Our favorite lawsuit of the day comes from the National Portrait Gallery in London, which has demanded that Wikipedia remove more than 3,000 photographs of portraits it has downloaded from the gallery’s database. http://paidcontent.co.uk/article/419-gallery-threatens-to-sue-wikimedia-admin-over-portrait-uploads/
Wikipedia administrator Derrick Coetzee took the 3,000 photos, converted them to hi-res and uploaded them to Wikimedia Commons, a repository for public domain and freely licensed works. Coetzee is represented by Fred von Lohmann of the Electronic Frontier Foundation (and a perennial member of Lawdragon’s top 500 lawyers in America). http://www.eff.org/about/staff/fred-von-lohmann
The gallery sayd it has an active copyright on the photos, as opposed to the paintings, whose creators long ago went to the Wikigraveyard.

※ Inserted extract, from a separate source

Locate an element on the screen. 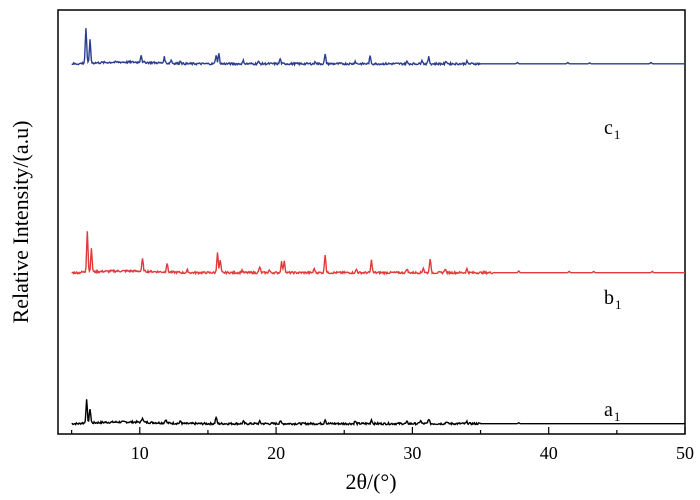  x-axis-label: 2θ/(°) is located at coordinates (370, 482).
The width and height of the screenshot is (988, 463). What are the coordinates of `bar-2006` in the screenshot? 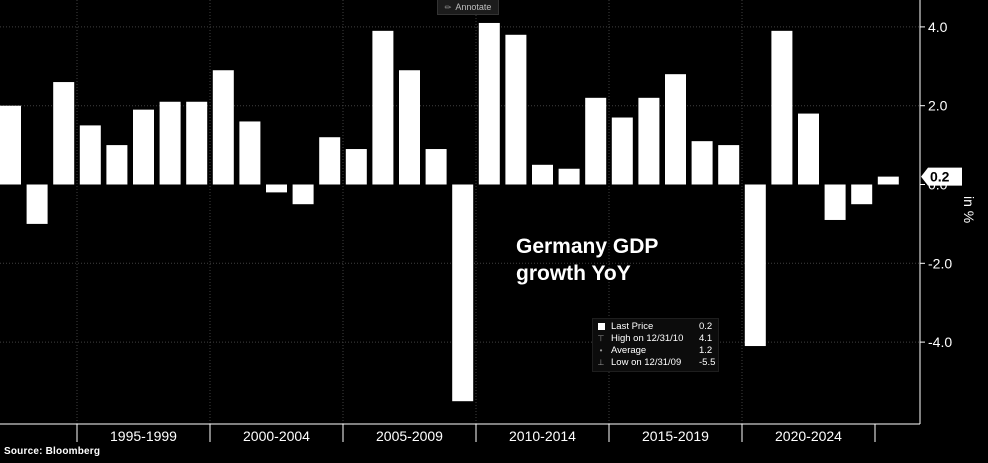 It's located at (383, 108).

There’s an interesting little side issue, however, that’s emerging about what we’ll call Wikipedia’s selective censorship. A few weeks back, the Sunday New York Times ran a fascinating column by The Public Editor on the cover-up of the kidnapping of Times reporter David Rohde by The Taliban. While much of Clark Hoyt’s discussion focused on the ethics of the Times’ witholding reports on the kidnapping, there were also some stunning disclosures about the complicity of other media – including Wikipedia.
User editors tried to submit entries about the kidnapping, but the entries were taken down. The Times reached out to a co-founder, Jimmy Wales, to ensure Wikipedia participated in the coverup. http://www.nytimes.com/2009/07/05/opinion/05pubed.html?_r=1 While taking down user posts, Wikipedia allowed a Times reporter to edit Rohde’s biography to portray him as sympathetic to Muslims and to remove the fact that he once worked for the Christian Science Monitor.
As one of America’s original publishers said, “It takes many good deeds to build a good reputation and only one bad one to lose it.”